*** Opening Working data ***

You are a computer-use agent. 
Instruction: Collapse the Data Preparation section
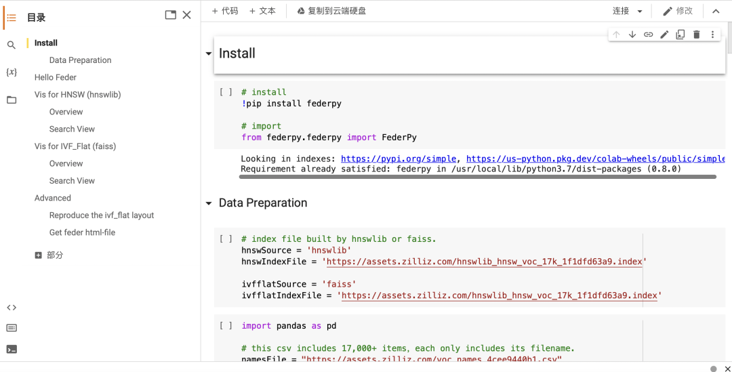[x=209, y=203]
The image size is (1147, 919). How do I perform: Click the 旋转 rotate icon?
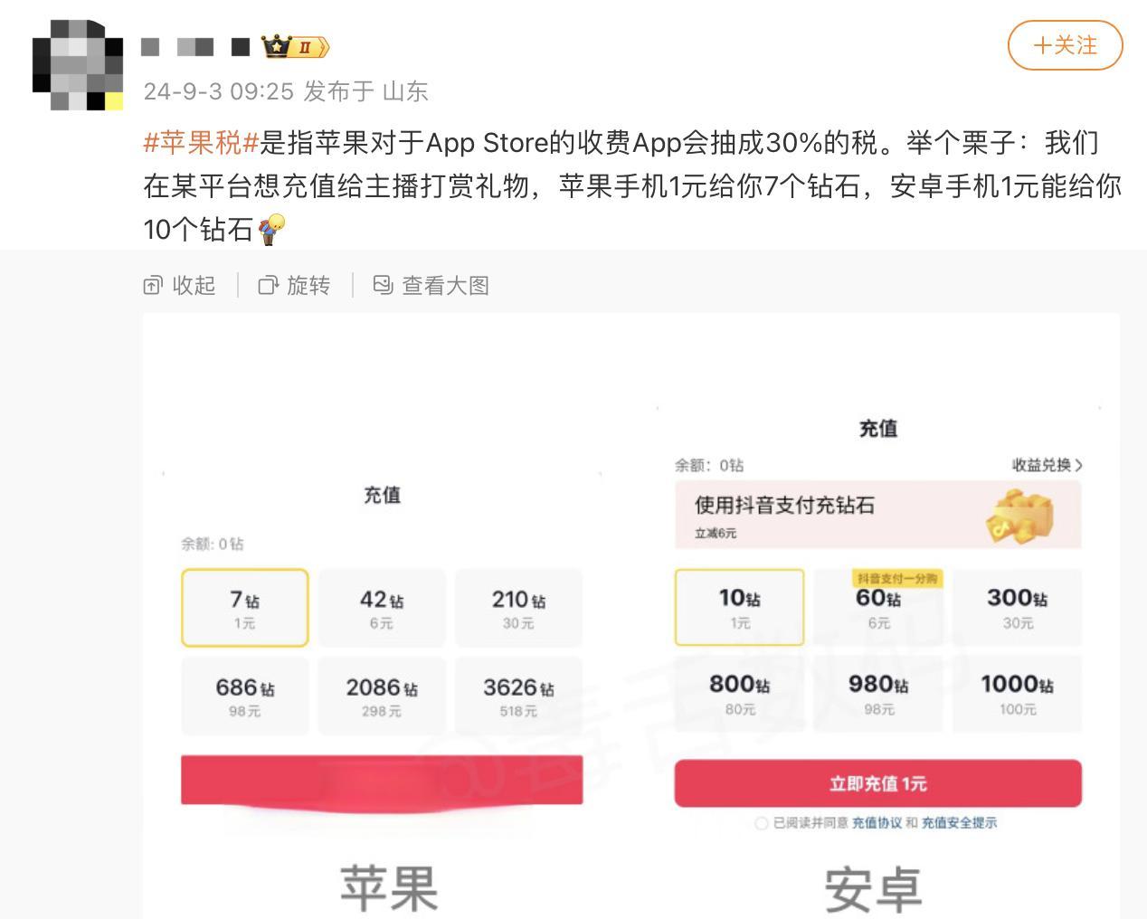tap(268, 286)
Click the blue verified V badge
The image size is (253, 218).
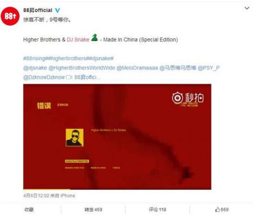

*** Closing Working data ***

■ What you will do
Output every entry above verbatim, but leave out the pictures.

■ Output of the task
You are a computer-use agent. 
Instruction: Collapse the Data Preparation section
[x=209, y=203]
The image size is (1147, 919). How do I perform: Click the 旋转 rotate icon?
tap(268, 286)
Click the blue verified V badge
The image size is (253, 218).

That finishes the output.